Gender, corruption and education. Chêne, M. Transparency International/U4, 2009. U4 Expert Answer. http://www.u4.no/publications/... 

There are few governance indicators that systematically capture the gender dimension of corruption in education. However, there is a growing consensus that corruption undermines the quality and quantity of public services, and reduces the resources available for the poor and the women, ultimately exacerbating social and gender disparities. Corruption hits disadvantaged groups – including women – harder, as they rely more on the public system, have less resources to make informal payments to access education services and seek legal protection. Women are also more vulnerable to specific forms of corruption, such as sexual extortion, in exchange for schooling, good grades and other school privileges. There is no empirical evidence available on the long-term impact of corruption on gender disparities in the education sector. However, there is a general consensus that such practices have long-term consequences on women’s education outcomes, psychological and physical health as well as gender equity, ultimately affecting long-term social and economic progress.  

Gender, corruption and health. Nawaz, F. Transparency International/U4, 2009. U4 Expert Answer http://www.u4.no/publications/gender-corruption-and-health/  

Access to healthcare is fundamental to quality of life. It is essential to inclusive human development, and it is also a fundamental human right enshrined in the UN Covenant on Economic, Social and Cultural Rights. The health sector is particularly exposed to corruption due to multiple information asymmetries, the complexity of health systems and the large size of public funds involved. Corruption in the sector takes many forms and ranges from undue influence on health policies, to embezzlement of funds, to the solicitation of bribes and under-the-counter payments at the point of service delivery. The consequences of expensive, ill-tailored, inaccessible or unsafe health products and services hit women particularly hard. This is because they often have higher and differentiated needs for health services, but also because they bear the brunt of poor services as primary providers of homecare and are less empowered to demand accountability and assert entitlements. Corruption in the health sector, therefore, contributes to and exacerbates in most developing countries persistent disparities in access to health services. This has hugely detrimental effects, not only on the health of women but also on their capabilities for educational attainment, income-generation and thus, ultimately, their status and the attainment of gender equity. 

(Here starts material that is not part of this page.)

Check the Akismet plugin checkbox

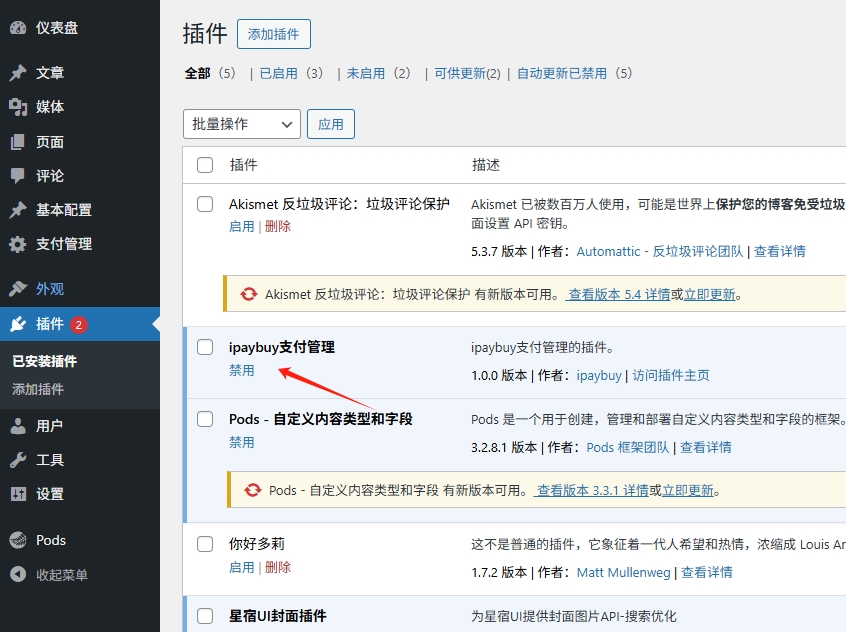[205, 204]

Gender, corruption and humanitarian assistance. Chêne, M. Transparency International/U4, 2009. U4 Expert Answer http://www.u4.no/publications/... 

There is little research capturing the gender dimension of corruption in humanitarian assistance. However, as women represent the higher proportion of the population in need of assistance worldwide, they are likely to be disproportionally affected by the impact of corruption on the quality and quality of humanitarian assistance. Corruption in humanitarian aid occurs at all stages of the programme cycle, from the targeting and registration process, to the distribution of relief aid, procurement, financial management and programme evaluations. Women are more specifically affected by gender specific forms of corruption such as sexual exploitation and abuse. In the short term, corruption compromises women’s access to basic services such as food, shelter, family planning, health and education. This has long lasting physiological, psychological and social consequences, compromising women’s opportunities and prospects of social and economic empowerment.